LIST OF TASKS —
A – In the GBM research text, what is named as part of the reason therapeutic development for GBM has stagnated?
B – In the first paragraph of the GBM research text, list every word ending in "-ing" in the order the words appear.
C – Continue the GBM research text from its last sentence.

SELECTED EXCERPT —

_ _ _ _

This project is a game-changer in GBM research, taking a unique approach by focusing on how GBM tumours perceive their environment and how this perception contributes to their aggressive nature. The team has engineered a platform that allows researchers to examine how specific environments influence tumour behaviour. This leads to the creation of more representative models, enabling us to study the tumour in conditions that closely mimic its native environment, thereby facilitating optimal drug development.

It’s widely recognized that therapeutic development for GBM has stagnated partly due to the use of preclinical models that do not accurately represent native tumour conditions. This project addresses this issue head-on by engineering and utilizing more informative models that better mimics the conditions of actual brain tumours. The development of more informative brain cancer models will enhance the reliability of preclinical drug testing, providing more accurate indications of a therapy’s effectiveness in a clinical setting.

_ _ _ _

PROVIDED INFORMATION —
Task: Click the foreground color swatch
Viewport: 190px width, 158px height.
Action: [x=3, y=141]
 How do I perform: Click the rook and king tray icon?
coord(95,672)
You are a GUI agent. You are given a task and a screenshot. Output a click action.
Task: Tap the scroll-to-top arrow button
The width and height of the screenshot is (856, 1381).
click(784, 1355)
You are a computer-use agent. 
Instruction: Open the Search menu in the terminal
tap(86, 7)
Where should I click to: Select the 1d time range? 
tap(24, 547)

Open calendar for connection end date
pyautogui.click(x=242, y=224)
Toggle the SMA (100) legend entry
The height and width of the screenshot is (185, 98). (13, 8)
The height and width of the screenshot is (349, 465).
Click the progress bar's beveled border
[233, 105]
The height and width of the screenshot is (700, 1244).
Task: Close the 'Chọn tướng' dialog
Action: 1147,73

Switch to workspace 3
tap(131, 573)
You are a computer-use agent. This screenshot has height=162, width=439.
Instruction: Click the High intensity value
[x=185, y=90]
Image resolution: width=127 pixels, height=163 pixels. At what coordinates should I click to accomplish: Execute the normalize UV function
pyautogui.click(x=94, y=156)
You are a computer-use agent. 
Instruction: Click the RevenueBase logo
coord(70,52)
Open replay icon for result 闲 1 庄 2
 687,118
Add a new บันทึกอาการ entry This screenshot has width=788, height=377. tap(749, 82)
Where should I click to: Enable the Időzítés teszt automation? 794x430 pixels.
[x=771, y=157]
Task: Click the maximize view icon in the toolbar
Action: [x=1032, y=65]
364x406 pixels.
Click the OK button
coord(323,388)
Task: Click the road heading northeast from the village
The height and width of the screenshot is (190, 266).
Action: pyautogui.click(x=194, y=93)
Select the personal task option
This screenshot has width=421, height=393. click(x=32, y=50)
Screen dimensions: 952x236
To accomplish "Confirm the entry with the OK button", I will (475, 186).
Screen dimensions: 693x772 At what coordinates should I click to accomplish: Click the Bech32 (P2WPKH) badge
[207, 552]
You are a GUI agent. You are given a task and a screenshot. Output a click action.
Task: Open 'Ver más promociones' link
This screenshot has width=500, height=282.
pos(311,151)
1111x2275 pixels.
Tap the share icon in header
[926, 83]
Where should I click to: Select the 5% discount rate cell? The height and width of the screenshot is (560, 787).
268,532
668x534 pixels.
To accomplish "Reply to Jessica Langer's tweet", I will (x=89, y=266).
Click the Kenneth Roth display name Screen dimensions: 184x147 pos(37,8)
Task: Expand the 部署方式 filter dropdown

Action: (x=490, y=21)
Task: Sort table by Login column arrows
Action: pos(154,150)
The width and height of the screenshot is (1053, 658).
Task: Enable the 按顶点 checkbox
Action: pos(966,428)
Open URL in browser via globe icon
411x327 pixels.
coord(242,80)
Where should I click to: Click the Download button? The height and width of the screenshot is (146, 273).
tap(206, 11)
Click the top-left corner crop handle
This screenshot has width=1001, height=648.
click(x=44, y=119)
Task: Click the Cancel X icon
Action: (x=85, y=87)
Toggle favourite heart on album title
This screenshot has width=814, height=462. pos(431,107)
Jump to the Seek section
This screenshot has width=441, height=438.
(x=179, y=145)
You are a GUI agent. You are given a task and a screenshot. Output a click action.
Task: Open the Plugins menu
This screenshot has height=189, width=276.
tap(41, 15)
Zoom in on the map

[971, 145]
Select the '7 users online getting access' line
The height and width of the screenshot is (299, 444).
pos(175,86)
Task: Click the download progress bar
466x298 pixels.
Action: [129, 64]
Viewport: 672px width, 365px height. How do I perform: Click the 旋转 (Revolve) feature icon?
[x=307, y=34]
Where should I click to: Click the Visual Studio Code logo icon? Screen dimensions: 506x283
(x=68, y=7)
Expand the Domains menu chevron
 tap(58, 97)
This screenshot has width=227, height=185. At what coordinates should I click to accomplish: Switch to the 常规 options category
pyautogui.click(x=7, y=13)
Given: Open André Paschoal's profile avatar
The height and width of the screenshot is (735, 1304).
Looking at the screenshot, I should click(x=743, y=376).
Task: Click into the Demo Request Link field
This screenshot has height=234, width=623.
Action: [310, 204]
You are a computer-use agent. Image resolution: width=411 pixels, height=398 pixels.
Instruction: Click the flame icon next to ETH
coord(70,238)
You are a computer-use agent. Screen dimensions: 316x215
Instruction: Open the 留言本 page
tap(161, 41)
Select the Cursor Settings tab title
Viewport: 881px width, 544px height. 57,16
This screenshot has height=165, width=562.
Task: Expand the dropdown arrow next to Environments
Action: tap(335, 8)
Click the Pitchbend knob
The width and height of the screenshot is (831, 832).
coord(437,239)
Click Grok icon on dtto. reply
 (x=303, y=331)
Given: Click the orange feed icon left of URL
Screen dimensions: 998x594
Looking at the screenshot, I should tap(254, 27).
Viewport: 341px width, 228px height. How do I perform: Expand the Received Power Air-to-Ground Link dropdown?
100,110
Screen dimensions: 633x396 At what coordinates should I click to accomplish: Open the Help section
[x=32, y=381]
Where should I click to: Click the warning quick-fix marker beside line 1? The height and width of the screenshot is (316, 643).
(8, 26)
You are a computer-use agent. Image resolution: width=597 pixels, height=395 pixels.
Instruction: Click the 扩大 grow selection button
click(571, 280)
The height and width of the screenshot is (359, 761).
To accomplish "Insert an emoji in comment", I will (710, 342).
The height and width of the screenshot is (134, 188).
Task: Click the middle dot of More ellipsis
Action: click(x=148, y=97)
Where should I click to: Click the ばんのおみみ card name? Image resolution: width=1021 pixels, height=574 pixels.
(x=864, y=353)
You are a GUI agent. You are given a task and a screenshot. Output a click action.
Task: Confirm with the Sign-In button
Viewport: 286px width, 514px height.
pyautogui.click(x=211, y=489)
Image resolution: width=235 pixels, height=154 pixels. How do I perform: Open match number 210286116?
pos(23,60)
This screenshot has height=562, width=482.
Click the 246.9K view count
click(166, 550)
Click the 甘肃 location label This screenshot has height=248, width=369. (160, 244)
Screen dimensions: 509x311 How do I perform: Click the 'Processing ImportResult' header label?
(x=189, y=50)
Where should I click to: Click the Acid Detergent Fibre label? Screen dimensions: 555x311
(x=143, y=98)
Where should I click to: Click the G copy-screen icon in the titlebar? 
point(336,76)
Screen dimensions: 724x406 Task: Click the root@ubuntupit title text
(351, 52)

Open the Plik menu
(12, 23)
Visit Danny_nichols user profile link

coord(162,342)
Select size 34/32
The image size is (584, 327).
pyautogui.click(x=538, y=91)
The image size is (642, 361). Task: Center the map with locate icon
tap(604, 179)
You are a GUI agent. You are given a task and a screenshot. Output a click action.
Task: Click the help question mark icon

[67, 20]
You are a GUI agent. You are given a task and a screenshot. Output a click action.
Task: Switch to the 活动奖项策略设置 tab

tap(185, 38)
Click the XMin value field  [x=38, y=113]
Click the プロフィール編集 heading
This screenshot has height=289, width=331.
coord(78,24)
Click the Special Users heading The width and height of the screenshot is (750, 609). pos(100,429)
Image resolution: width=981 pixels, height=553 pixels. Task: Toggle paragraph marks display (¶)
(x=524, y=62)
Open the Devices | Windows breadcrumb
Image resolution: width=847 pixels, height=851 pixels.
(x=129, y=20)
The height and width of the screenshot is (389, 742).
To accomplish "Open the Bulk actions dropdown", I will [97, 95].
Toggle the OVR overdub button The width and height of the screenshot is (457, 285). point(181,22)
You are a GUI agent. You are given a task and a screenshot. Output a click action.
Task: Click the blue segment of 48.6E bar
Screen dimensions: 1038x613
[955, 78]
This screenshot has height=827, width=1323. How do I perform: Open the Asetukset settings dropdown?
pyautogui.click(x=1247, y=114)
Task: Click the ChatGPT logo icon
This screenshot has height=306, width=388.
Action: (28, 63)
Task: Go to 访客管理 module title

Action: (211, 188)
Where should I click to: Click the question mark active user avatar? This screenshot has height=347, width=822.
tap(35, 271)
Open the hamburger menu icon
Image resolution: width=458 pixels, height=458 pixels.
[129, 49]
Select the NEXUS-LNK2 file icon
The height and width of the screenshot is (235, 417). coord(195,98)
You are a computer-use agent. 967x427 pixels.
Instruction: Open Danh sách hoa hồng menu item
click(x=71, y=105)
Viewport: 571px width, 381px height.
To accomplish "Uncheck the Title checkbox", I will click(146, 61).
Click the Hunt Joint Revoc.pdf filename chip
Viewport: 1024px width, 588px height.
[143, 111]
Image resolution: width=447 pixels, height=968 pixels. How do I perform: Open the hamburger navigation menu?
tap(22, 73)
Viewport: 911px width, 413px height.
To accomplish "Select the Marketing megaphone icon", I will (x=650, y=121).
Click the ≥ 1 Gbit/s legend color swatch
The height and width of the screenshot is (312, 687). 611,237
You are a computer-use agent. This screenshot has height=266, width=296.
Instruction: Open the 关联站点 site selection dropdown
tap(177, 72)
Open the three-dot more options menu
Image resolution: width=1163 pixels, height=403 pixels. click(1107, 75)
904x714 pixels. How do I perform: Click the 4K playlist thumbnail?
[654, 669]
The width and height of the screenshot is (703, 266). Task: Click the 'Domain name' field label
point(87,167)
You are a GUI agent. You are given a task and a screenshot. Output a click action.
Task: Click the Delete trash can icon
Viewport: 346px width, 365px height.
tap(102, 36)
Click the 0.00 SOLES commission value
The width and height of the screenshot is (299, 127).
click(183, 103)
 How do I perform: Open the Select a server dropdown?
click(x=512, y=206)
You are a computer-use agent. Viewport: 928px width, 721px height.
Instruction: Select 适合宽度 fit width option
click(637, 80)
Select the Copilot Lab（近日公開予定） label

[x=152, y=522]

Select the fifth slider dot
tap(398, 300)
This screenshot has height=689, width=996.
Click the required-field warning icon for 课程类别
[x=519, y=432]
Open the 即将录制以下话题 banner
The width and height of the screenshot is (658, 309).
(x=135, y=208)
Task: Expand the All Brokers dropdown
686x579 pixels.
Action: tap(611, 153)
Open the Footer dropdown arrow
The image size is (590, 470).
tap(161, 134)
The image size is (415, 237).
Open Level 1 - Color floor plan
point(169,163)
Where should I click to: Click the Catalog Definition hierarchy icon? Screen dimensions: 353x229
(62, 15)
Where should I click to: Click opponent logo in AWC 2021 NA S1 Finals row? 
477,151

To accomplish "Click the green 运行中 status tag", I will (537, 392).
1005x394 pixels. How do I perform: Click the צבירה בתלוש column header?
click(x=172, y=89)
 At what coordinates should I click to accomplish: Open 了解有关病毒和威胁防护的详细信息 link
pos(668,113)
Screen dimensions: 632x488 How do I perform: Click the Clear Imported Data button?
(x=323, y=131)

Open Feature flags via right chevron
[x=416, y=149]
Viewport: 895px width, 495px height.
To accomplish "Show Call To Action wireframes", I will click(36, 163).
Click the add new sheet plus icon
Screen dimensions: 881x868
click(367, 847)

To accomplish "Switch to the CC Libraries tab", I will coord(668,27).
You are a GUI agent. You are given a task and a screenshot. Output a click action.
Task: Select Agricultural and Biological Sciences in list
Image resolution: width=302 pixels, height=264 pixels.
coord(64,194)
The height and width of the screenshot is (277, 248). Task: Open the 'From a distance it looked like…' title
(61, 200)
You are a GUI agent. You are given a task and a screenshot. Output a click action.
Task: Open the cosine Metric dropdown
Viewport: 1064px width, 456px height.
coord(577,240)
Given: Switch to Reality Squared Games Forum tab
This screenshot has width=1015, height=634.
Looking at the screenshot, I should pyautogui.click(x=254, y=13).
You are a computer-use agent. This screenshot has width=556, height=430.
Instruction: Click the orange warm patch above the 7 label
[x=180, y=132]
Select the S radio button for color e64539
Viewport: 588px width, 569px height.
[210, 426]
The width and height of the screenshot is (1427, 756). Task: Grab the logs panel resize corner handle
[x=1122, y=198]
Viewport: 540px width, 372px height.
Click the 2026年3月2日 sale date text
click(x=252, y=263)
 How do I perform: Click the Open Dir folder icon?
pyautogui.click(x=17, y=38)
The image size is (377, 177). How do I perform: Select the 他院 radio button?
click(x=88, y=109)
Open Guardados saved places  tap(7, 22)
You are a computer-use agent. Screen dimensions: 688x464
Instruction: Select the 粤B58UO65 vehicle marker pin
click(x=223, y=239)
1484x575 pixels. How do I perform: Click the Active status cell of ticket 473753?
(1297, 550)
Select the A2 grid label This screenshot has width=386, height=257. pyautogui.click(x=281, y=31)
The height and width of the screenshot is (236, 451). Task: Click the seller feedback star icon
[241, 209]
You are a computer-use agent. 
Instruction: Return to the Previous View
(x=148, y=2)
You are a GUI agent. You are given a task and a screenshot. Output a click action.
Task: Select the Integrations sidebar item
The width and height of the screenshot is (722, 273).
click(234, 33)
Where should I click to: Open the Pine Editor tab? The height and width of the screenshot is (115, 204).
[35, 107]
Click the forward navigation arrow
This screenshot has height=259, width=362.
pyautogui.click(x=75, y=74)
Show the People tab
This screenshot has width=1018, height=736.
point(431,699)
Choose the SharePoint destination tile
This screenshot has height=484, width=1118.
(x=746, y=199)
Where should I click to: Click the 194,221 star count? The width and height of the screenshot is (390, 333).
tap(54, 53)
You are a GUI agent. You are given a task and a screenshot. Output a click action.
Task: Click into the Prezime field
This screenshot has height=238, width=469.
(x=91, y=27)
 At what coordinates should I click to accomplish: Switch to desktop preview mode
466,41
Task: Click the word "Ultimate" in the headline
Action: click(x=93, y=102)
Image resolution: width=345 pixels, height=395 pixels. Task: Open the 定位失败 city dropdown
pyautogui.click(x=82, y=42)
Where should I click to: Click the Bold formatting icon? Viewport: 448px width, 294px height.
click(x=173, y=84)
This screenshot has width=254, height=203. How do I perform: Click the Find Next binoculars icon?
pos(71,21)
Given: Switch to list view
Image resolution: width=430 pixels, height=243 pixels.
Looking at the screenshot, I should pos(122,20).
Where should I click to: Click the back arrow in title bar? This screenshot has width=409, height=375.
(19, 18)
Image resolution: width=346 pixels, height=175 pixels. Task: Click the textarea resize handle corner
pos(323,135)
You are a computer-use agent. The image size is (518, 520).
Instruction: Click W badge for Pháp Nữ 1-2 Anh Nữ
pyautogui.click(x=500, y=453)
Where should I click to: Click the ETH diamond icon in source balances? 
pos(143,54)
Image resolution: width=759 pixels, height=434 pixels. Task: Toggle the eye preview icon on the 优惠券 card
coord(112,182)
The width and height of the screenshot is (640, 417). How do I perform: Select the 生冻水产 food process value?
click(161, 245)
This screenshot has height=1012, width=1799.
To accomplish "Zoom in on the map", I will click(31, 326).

_ _ _ _

RESULTS OF THE EXERCISE —
A – The use of preclinical models that do not accurately represent native tumour conditions.

B – taking, focusing, enabling, facilitating

C –
Glioblastoma (GBM), a lethal adult brain cancer, exhibits phenotypic plasticity, allowing it to adapt and evade therapeutic interventions. This project aims to understand and target GBM’s plasticity to develop effective therapeutic strategies. The interplay between GBM’s mechanosensory responses to its microenvironment and its ability to transition into a stem cell-like state is proposed as a survival mechanism. The project aims to fabricate and implement defined and modular microenvironments to unravel the intricate interplay between the tumours microenvironment and Glioblastoma behaviour. Using engineered brain matrix mimetic in vitro models, the research will dissect the mechanisms underlying GBM transition between different cellular states. The goal is to discover key molecular players that can serve as potential targets for future drug development.

The overarching aims of this grant includes:

Aim 1: Determine how mechanical cues guide GBM plasticity.

Aim 2: Dissect mechanotransduction pathways that regulate phenotypic plasticity.

Aim 3: Screening drugs for GBM plasticity within organs-on-a-chip.